▶ **AIM OF THE TASK**:
Please return the lines word for word, starting at the line that has "Open the KG Var ve 2.5 Gol Üstü title" and stopping after the line that has "click(829, 496)". Leave the pictures out of your answer.
+++ DATA FOR PROCESSING +++
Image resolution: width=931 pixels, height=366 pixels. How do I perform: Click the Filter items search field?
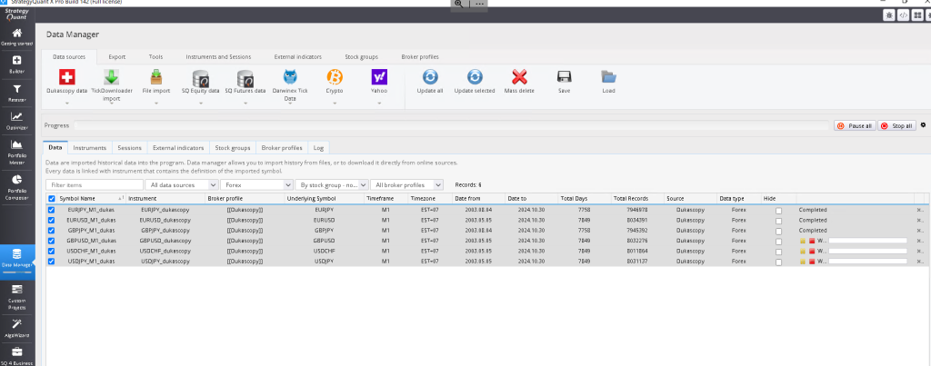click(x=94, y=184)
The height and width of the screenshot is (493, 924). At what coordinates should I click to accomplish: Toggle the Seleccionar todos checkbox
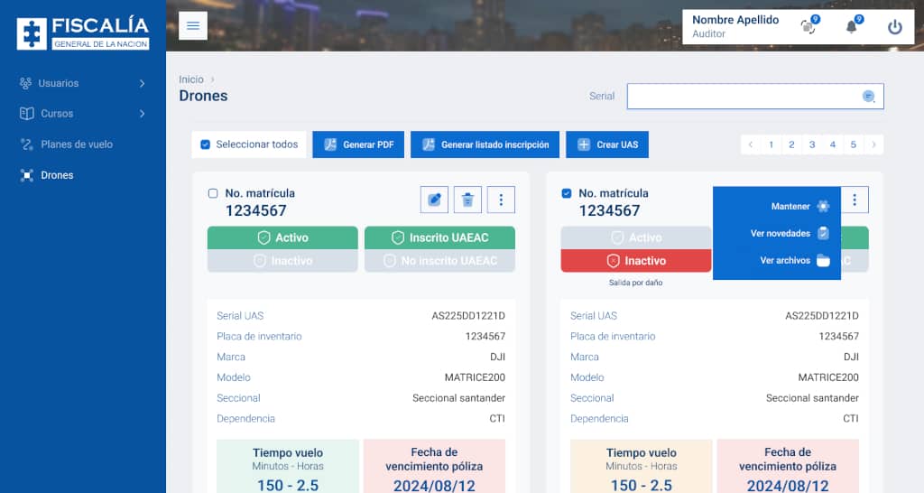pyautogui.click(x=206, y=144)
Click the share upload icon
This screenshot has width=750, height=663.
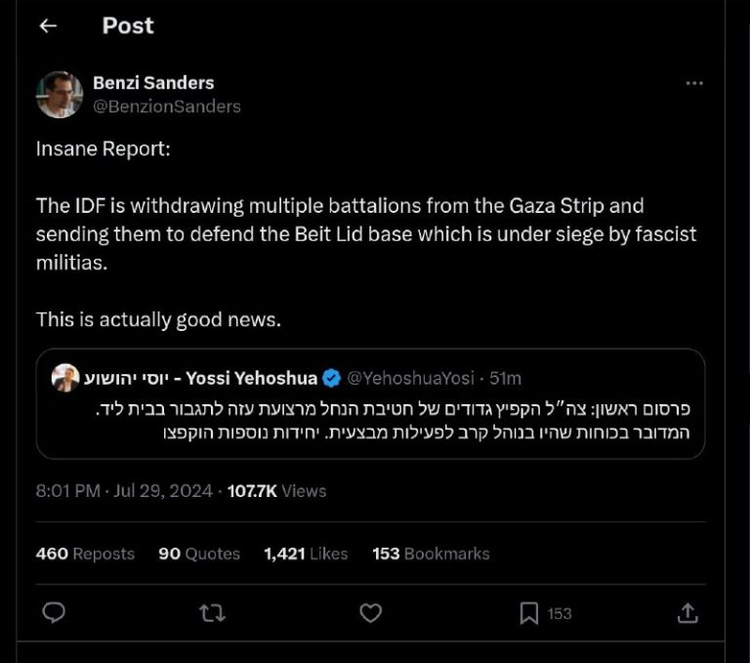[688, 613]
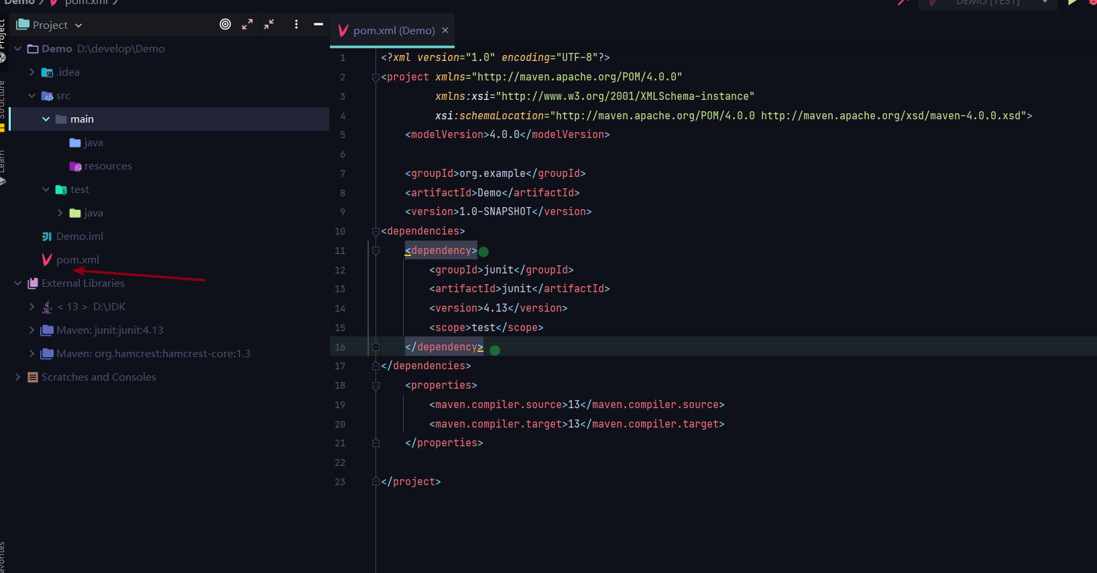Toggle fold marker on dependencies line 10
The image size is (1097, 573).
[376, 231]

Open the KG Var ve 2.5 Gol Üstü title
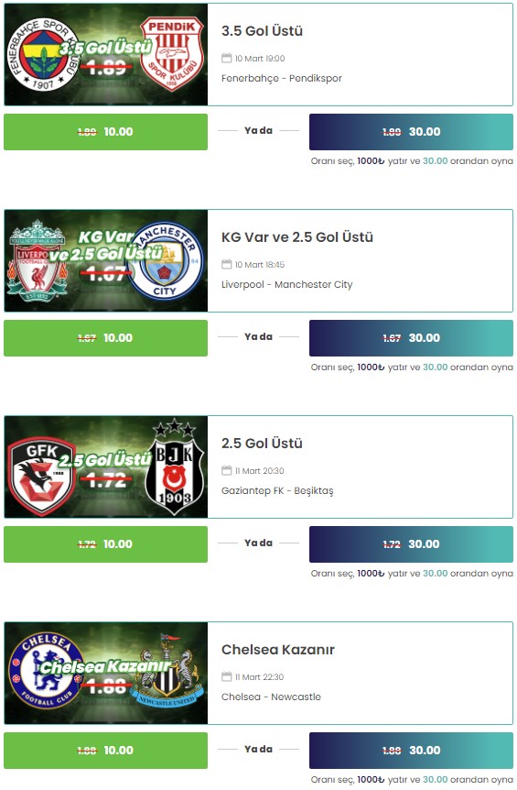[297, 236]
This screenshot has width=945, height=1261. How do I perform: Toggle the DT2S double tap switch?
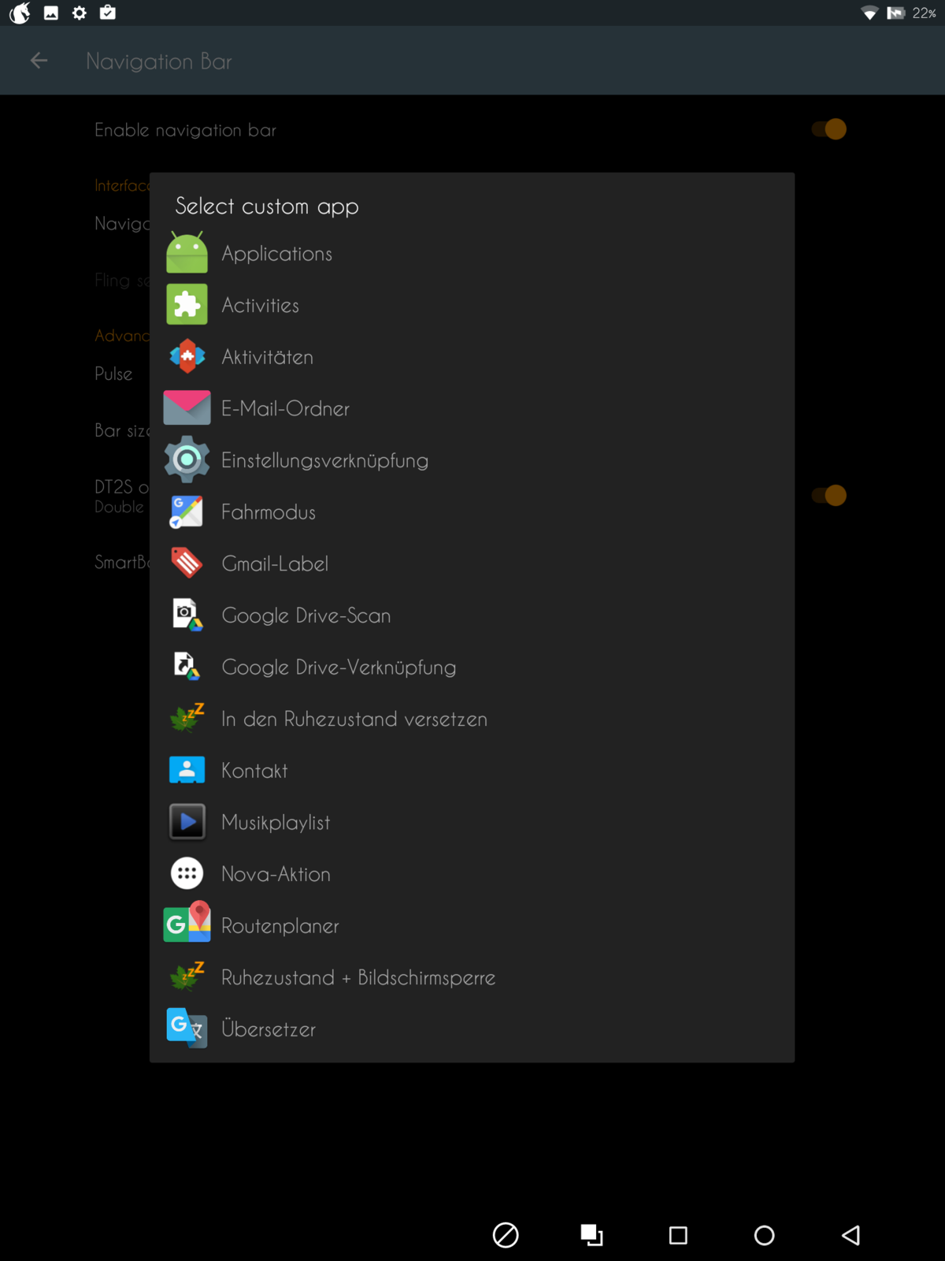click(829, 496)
+++
+++ DATA FOR PROCESSING +++
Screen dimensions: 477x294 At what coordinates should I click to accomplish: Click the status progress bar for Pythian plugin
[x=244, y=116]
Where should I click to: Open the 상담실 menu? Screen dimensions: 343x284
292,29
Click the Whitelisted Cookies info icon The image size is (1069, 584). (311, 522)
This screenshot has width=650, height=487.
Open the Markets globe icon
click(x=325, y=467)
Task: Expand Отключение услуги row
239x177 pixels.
+++
+++ DATA FOR PROCESSING +++
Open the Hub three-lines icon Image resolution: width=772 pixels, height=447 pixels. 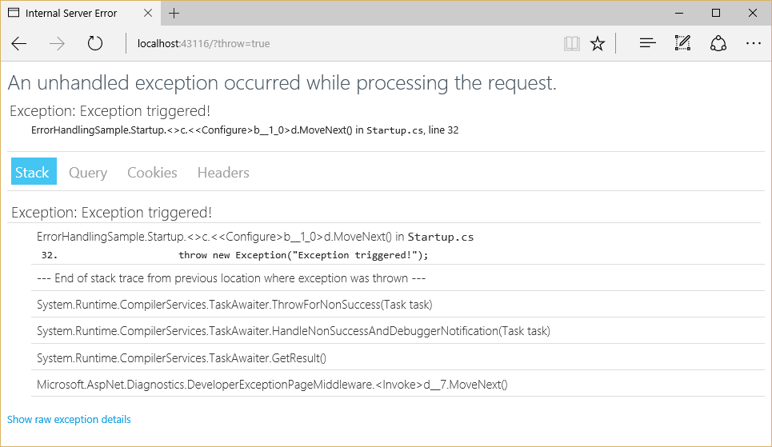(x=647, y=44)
+++
▶ **CORRECT OUTPUT**:
Open the KG Var ve 2.5 Gol Üstü title
[297, 236]
This screenshot has width=945, height=1261. How do I perform: Toggle the DT2S double tap switch?
click(829, 496)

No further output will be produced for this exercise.